Skip to content

HOWTO add my python node

Why do that

A major strength of pml-pyspark is to allow you to create your own nodes that match your specific needs, this section describe how to add a custom node to your standalone.

For user working on the git repository: the global maven installation of all the repos automatically add your changes to the new standalone.

It also possible to manually update an installed standalone with the zip in the target folder of the repo, If you don't have a target folder, you need to run mvn clean install at least once in the repo. to upgrade, copy the zip to the standalone pyspark folder (replace the old one), and unzip. Finally, copy the .venv of the repo to the freshly unzipped pyspark folder in your standalone

Prerequisites

You need a punchplatform-standalone installed with pyspark (use --with-pyspark argument when running the installation script for the standalone, or use the graphical interface and tick pyspark).

What to do

Once your standalone is installed, the py-spark package containing all nodes is located at : my-standalone-dir/external/puncplatform-pyspark-x.y.z/

All the following shell commands suggest that your are at the root of the pyspark folder.
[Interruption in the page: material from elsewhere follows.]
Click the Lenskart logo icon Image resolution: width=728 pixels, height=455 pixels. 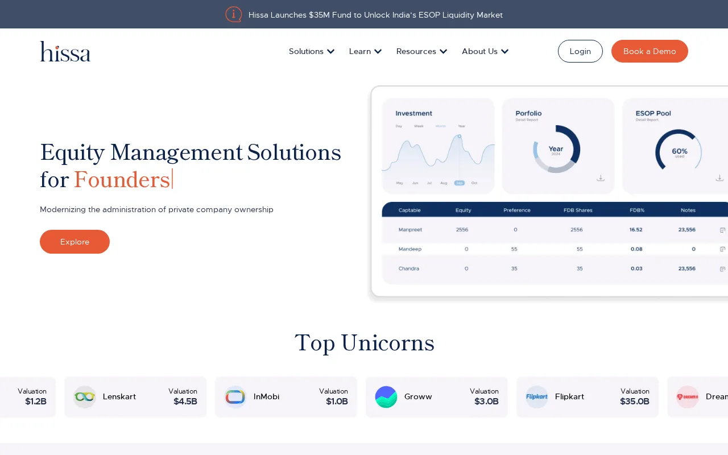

it should contain at least theses items :

1
2
3
$ ls -a
.   elasticsearch-hadoop-6.8.2.jar  punchplatform-pyspark.py  requirements.txt
..  nodes.zip                       python-deps               .venv

The files that interest us are nodes.zip and requirements.txt.

Step 1 : Backup nodes.zip

A little precaution that can save big mistakes : backup the files.

Additionally, its not recommended to modifies already existing nodes or files, Doing so it at your own risks.

Step 2 : Unzip nodes.zip

This will create two folder : nodes and shared : - nodes contain the nodes (obviously) - shared contains some files that implement generic methods which can be used by the nodes. - core contains the backend engine files

Step 3 : Add your file

To add a node, just copy the python file containing your node to the previously mentioned nodes folder.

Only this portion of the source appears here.